Ali onde meus pés de babosa exibem toda essa pujança, descansa a uns quarenta centímetros, chão abaixo, Chimbica, uma criaturinha da melhor qualidade. Dia 6, desse mês de outubro da graça do Senhor, fez um ano que a bichinha recebeu o chamado de São Francisco de Assis e foi, tendo o santo como anfitrião, falar com Deus. Se é a minha Chimbica, está de prosa com o Criador. Sim, de conversa mesmo, pois essa danadinha se fazia entender por aqui.
Sabia pedir carinho e comida (gulosa que só). Dormia aos pés de minha cama, fingia estar em sono profundo, mas sabia identificar o som que denunciava de que alguém estava abrindo a geladeira.
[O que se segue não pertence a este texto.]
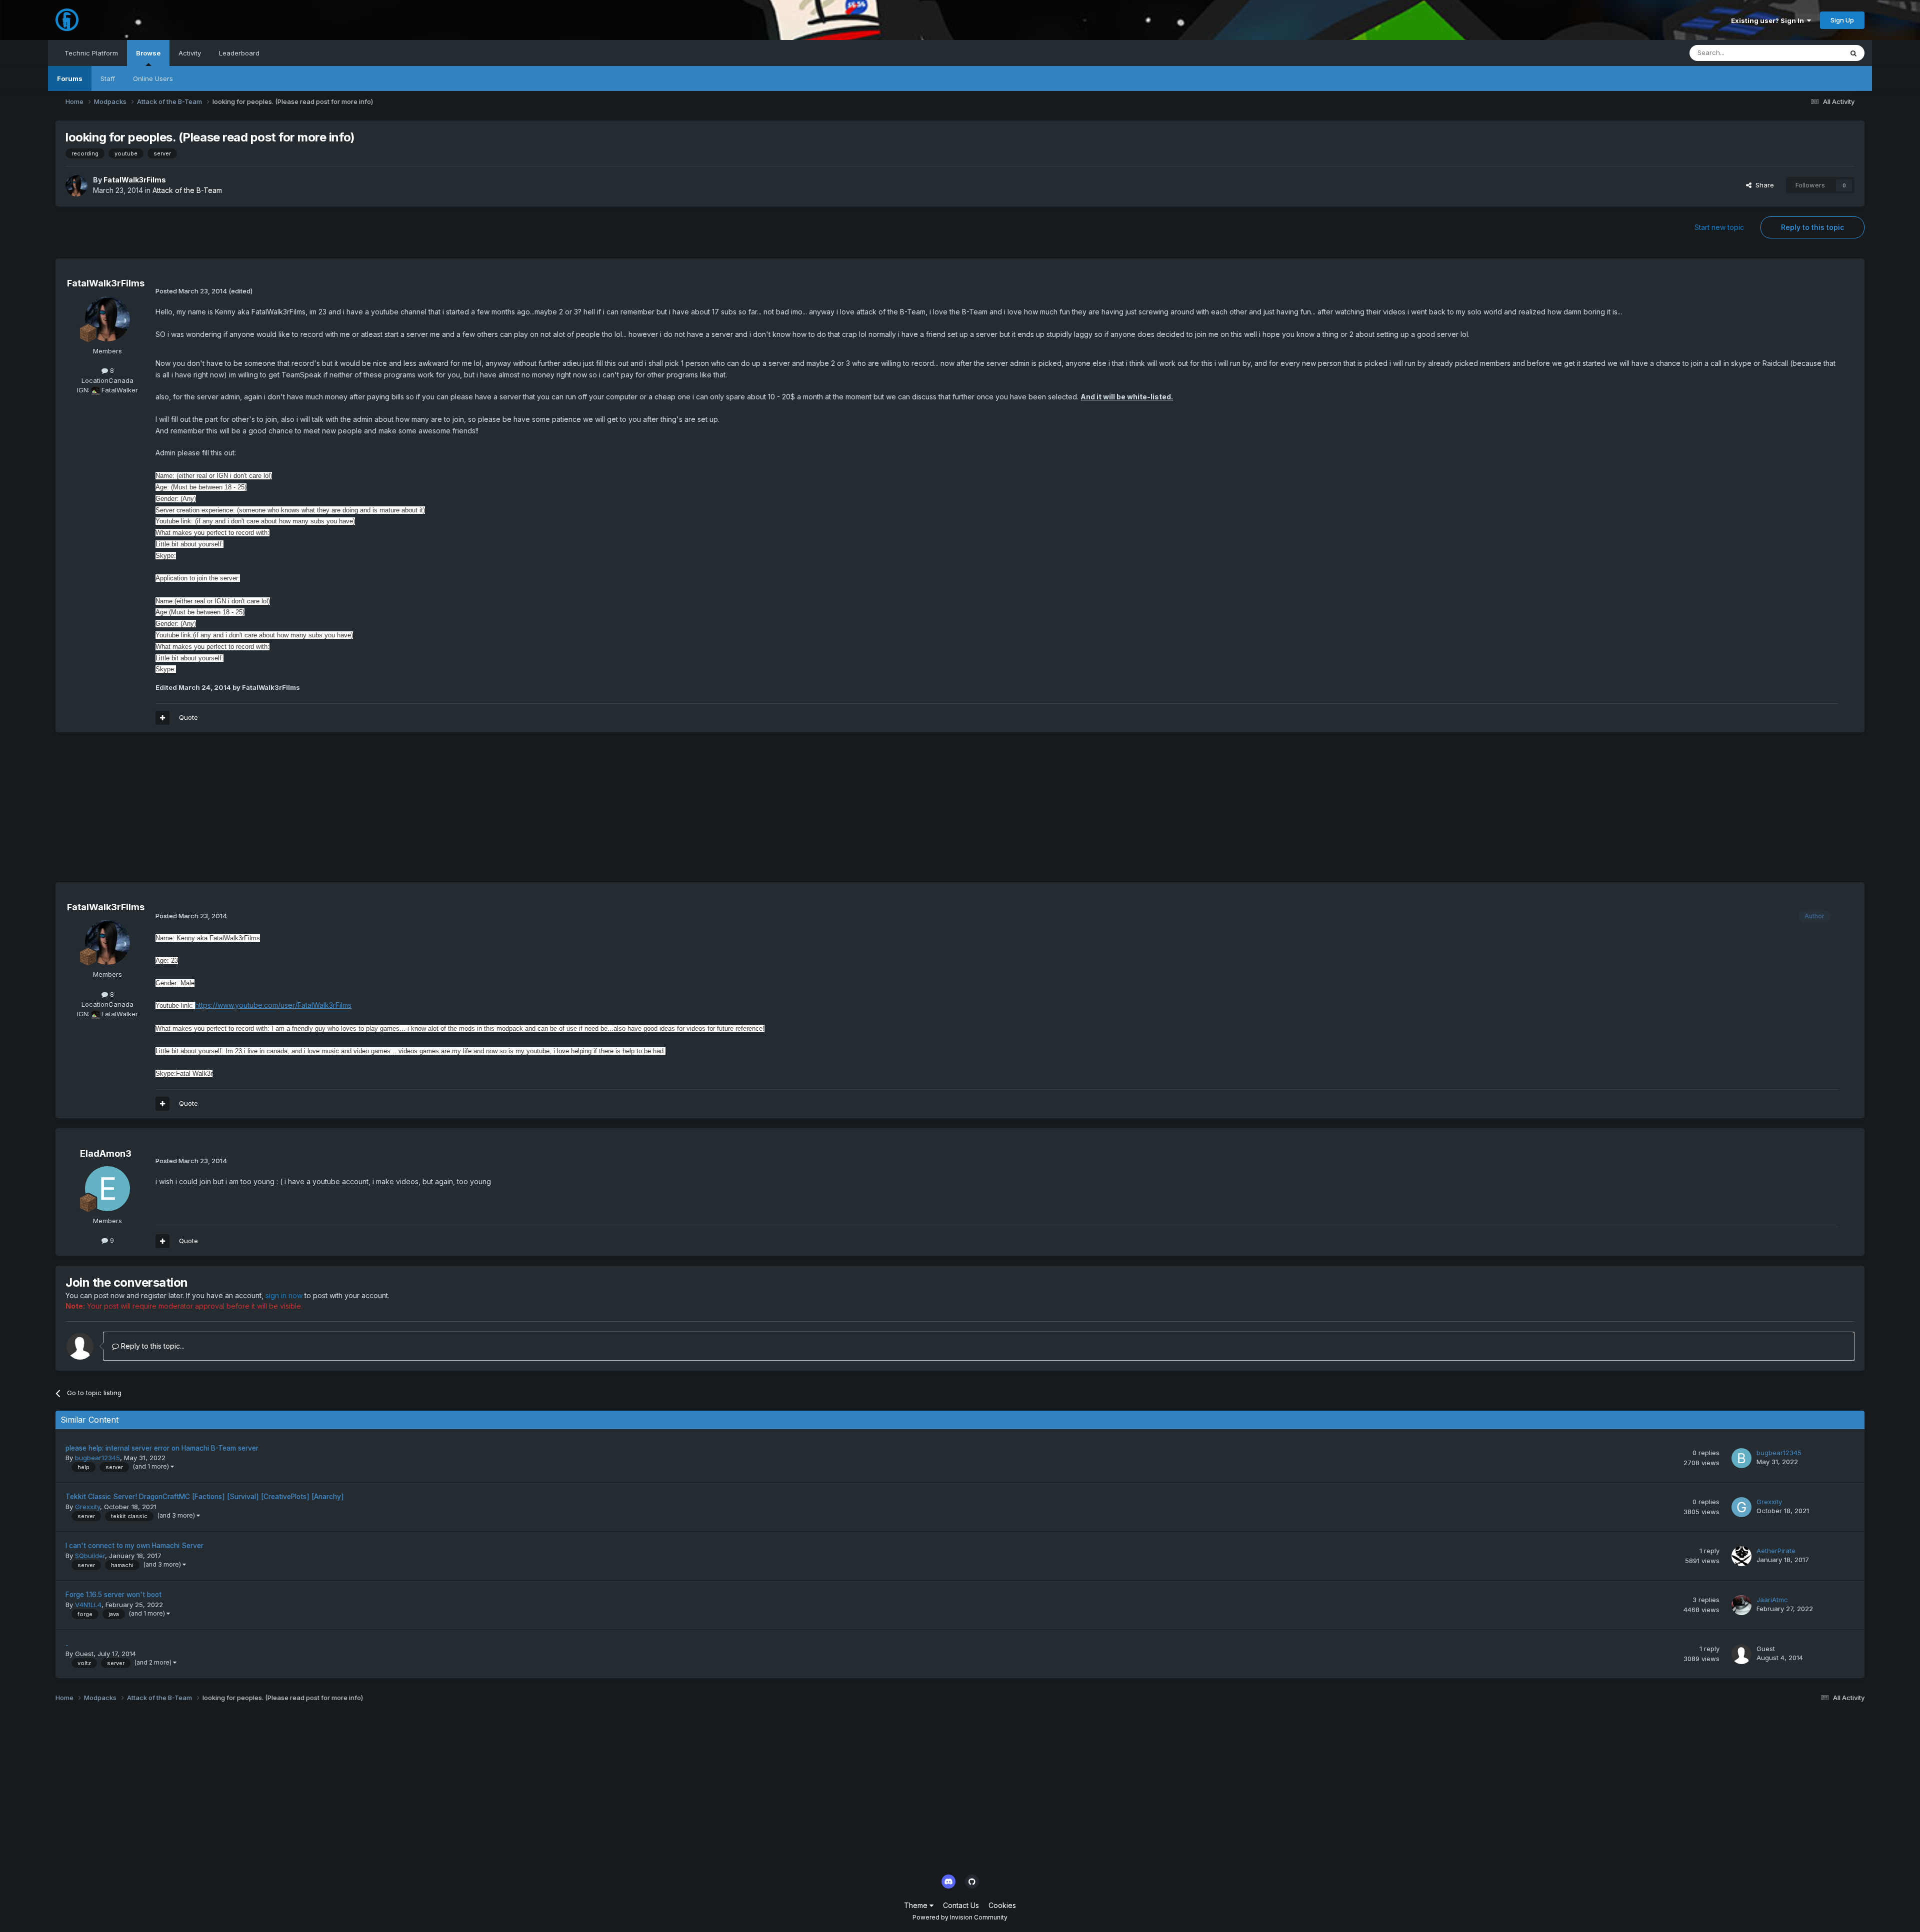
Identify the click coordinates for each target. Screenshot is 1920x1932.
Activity (189, 53)
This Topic (1813, 52)
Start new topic (1719, 227)
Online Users (153, 78)
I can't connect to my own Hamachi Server (135, 1546)
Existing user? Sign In (1769, 20)
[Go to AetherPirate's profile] (1742, 1556)
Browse (148, 53)
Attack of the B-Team (187, 190)
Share (1763, 185)
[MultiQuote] (163, 718)
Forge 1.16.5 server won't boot (114, 1595)
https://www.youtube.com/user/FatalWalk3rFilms (273, 1005)
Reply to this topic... (151, 1346)
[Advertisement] (238, 812)
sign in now (284, 1295)
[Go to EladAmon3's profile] (107, 1188)
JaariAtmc (1772, 1600)
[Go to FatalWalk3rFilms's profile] (77, 185)
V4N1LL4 (88, 1605)
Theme (917, 1905)
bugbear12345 (97, 1458)
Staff (107, 78)
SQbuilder (90, 1556)
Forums (69, 78)
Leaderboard (239, 53)
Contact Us (961, 1905)
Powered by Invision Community (960, 1917)
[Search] (1853, 53)
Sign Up (1842, 20)
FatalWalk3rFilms (135, 179)
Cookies (1002, 1905)
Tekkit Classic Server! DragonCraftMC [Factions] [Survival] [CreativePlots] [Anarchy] (205, 1497)
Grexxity (87, 1507)
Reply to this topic (1812, 227)
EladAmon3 (106, 1153)
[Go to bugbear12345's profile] (1742, 1458)
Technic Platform (91, 53)
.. (67, 1644)
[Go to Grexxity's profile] (1742, 1507)
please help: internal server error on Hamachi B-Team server (162, 1448)
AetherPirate (1776, 1551)
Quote (188, 717)
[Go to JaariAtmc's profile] (1742, 1605)
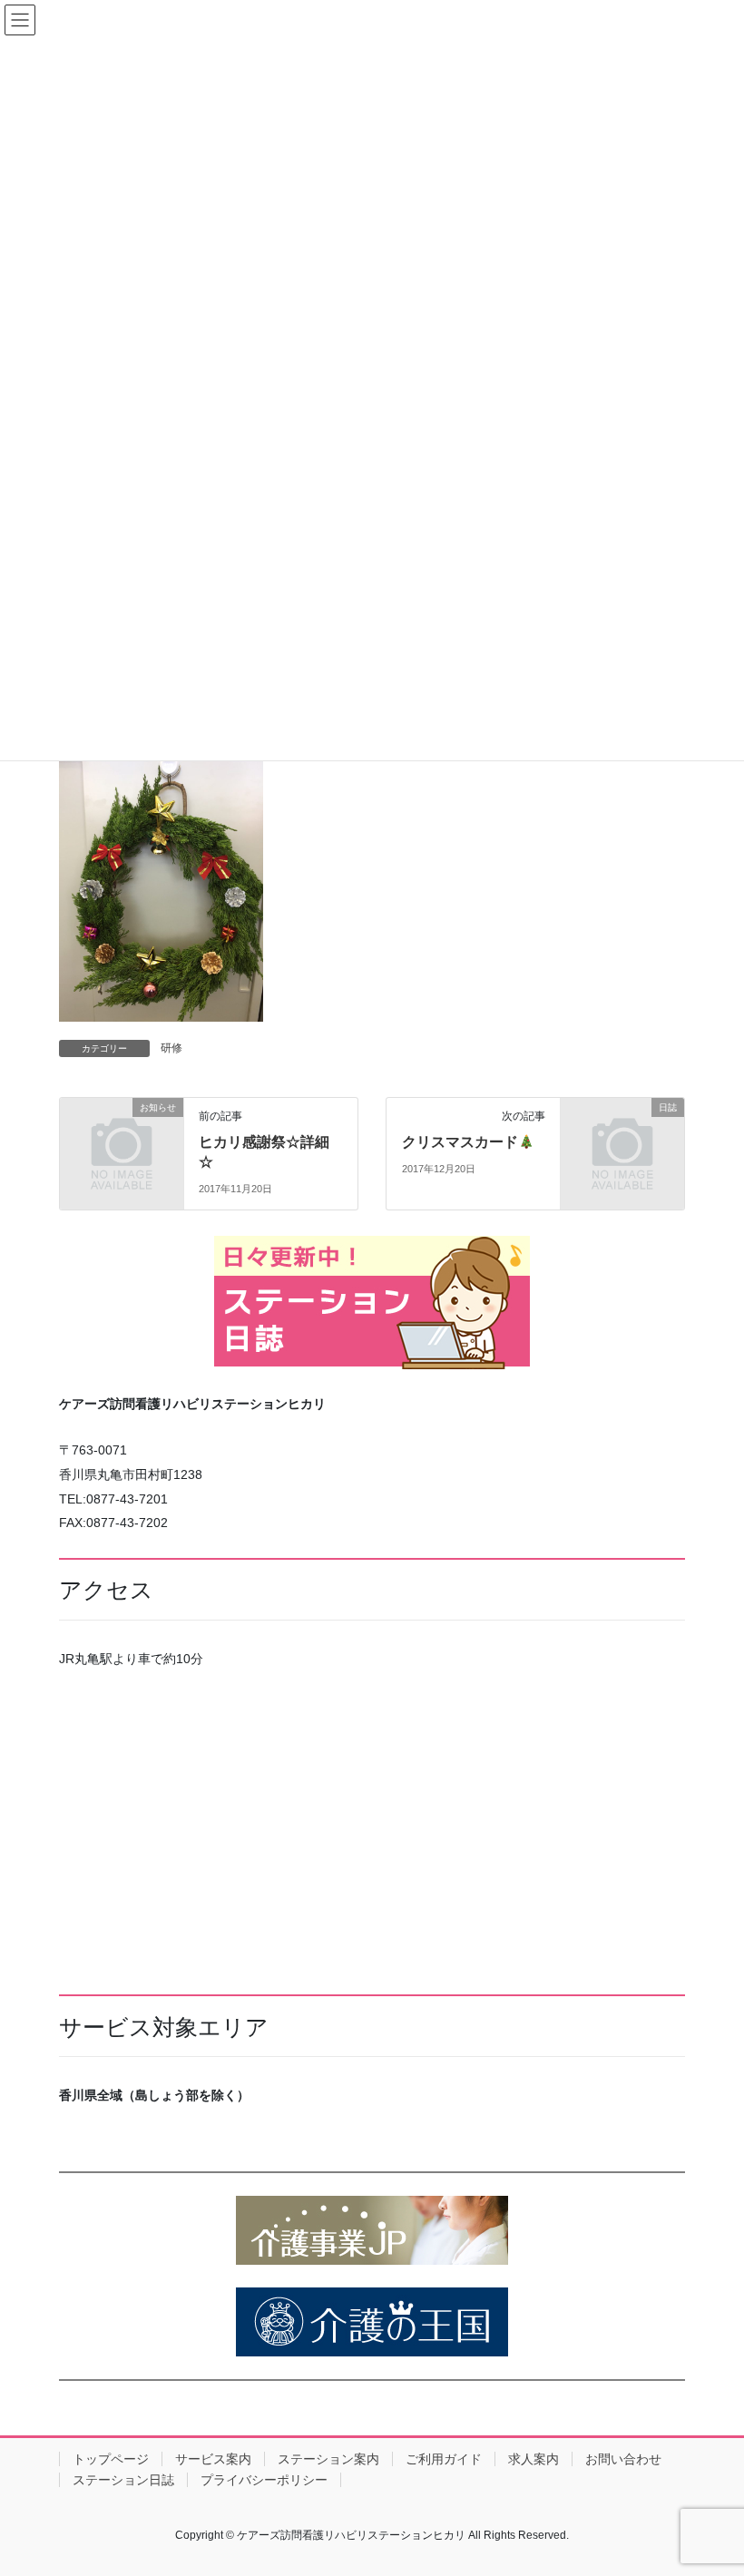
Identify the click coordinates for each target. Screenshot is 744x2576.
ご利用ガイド (444, 2459)
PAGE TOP (710, 2482)
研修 (171, 1048)
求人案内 (533, 2459)
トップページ (111, 2459)
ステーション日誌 (123, 2480)
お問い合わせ (623, 2459)
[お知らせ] (121, 1135)
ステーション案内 (328, 2459)
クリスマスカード (460, 1142)
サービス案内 (213, 2459)
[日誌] (622, 1135)
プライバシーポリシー (264, 2480)
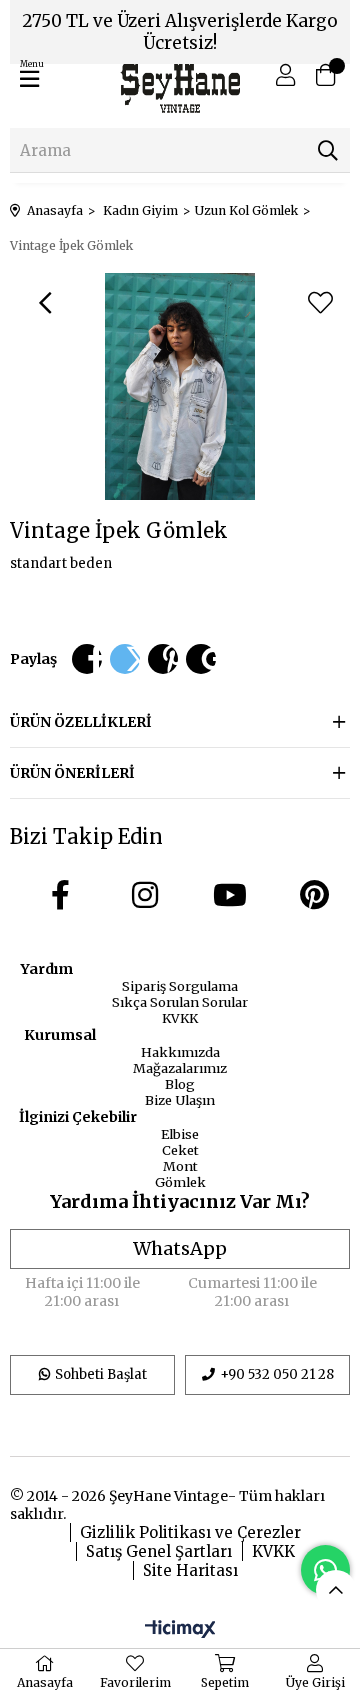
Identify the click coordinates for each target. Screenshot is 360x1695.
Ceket (180, 1150)
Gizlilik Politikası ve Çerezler (190, 1532)
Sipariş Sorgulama (180, 986)
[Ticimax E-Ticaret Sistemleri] (180, 1630)
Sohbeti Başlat (101, 1374)
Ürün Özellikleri (81, 722)
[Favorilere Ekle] (320, 303)
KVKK (180, 1018)
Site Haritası (190, 1570)
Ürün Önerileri (72, 773)
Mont (180, 1166)
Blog (180, 1084)
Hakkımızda (180, 1052)
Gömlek (180, 1182)
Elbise (180, 1134)
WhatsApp (180, 1248)
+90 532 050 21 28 (277, 1374)
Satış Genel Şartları (159, 1551)
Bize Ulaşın (180, 1100)
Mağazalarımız (180, 1068)
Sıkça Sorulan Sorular (180, 1002)
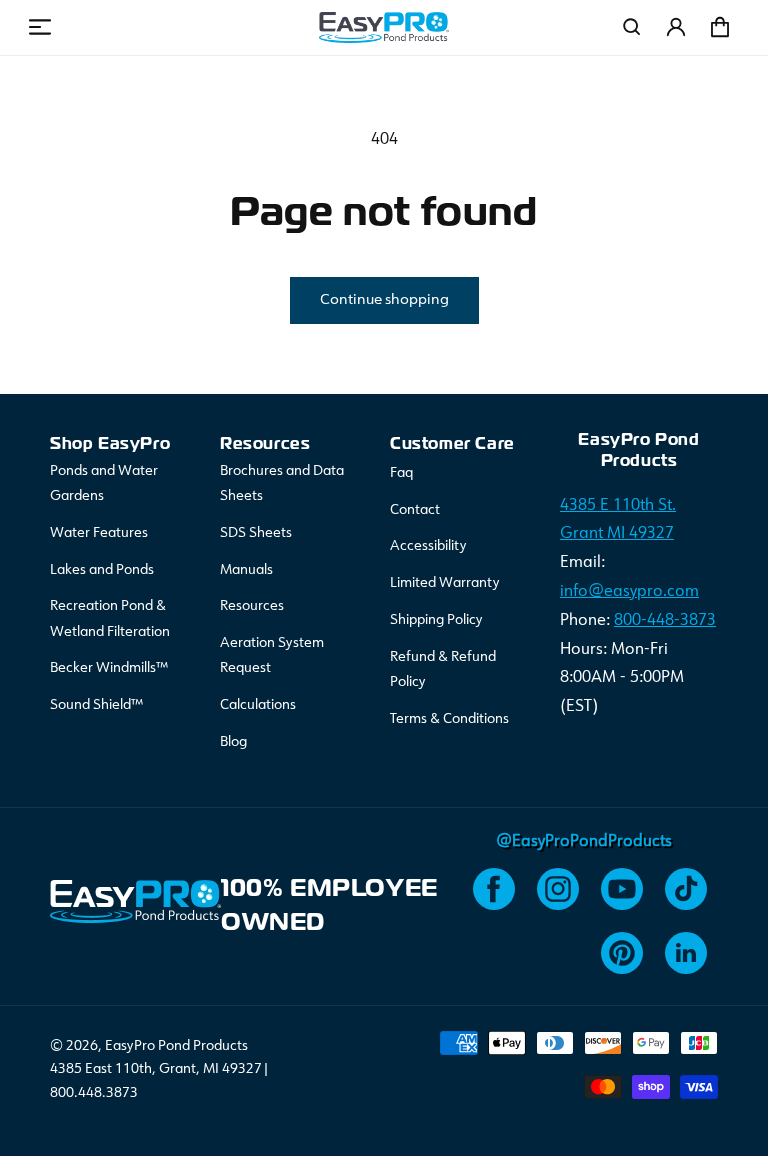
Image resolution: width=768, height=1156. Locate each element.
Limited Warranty (445, 583)
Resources (252, 606)
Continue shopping (384, 300)
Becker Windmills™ (109, 668)
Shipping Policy (436, 620)
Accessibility (428, 546)
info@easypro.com (629, 592)
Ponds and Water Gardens (104, 483)
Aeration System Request (272, 655)
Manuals (246, 570)
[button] (40, 27)
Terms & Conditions (449, 719)
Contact (415, 510)
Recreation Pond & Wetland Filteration (110, 618)
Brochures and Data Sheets (282, 483)
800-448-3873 (665, 621)
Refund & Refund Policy (443, 669)
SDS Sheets (256, 533)
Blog (233, 742)
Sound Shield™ (96, 705)
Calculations (258, 705)
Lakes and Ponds (102, 570)
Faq (401, 473)
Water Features (99, 533)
Pulava toda serelepe e ia reclamar o naco de alguma coisa. Gostava de frutas e de pitanga nem se fala.
Estando eu em casa, gostava de ficar perto de mim. Aqui de onde escrevo, era seu lugar preferido. Quantos dos meus textos produzi com sua cabecinha sobre meus pés. Reclamava se seu me levantasse.
Duas coisas, ou se preferirem, duas atividades, tinham sua preferência: passear de carro e ver o mar. No carro gostava de ficar entre a nuca de quem tivesse ao volante e o banco. Ficava ali toda cheia de pose sem se importar com desconforto do ou da motorista. Mas fazíamos esse gosto dela.
Já praia, era com ela mesma. Eram seus momentos de êxtase quando podia enfiar seu focinho onde as ondas perdiam suas forças e iam se desfazendo. Nesses momentos a linguagem corporal agitando a calda marrom com a pontinha branca,denunciava sua alacridade quando recebia aqueles bafejos quentes que sempre chegam de sudeste.
Chimbica era uma beagle, filha de Molie que havia cruzado com um cão de um jovem que hoje é deputado federal. Isso permite-me dizer que tinha sangue azul, pelo lado paterno e algumas raspas de burguesia pelo lado da mãe. Daí quem sabe a origem de sua altivez. Era muito cheia de pose nossa Chimbica.
Mas de uns anos para cá sua saúde foi declinando. Duas cirurgias e depois da segunda se constatou que o câncer era mais forte que ela. Dura a convivência nos últimos dois meses. Era uma espera dolorosa quando o calendário denunciava um dia menos, menos um, menos outro e a vida de Chimbica ia se encurtando. Mesmo assim à tardinha gostava de sair à rua para ver seus dois parceirinhos, Lucas e Matheus, vizinhos aqui de casa.
Numa dessas tardes, os garotinhos haviam saído com os pais, ela foi até o portão deles, latiu um pouquinho e ao entender inúteis seus chamamentos, retornou, Aquilo nos comoveu e resolvemos dar a volta de carro que ela tanto gostava. Fomos. Ela no colo de minha filha e assim que viu o mar pendeu a cabecinha e nos deixou. Embrulhamos seu corpinho e colocamos numa caixa de presentes, a mais bonita que tínhamos em casa. Escolhemos um cantinho do jardim para que ela dormisse seu último e definitivo sono.
Meu pé de pitanga está carregado, é minha danadinha, por sua vez enchendo energia meu pé de babosa. Dali sai a gororoba que reforço o vaso de minha pitangueira. A safra vai ser boa, vai faltar Chimbica ali comigo. Mas sabem de uma coisa? Algo me diz que ela estará por ali. É isso aí minha garotinha. Obrigado por ter existido.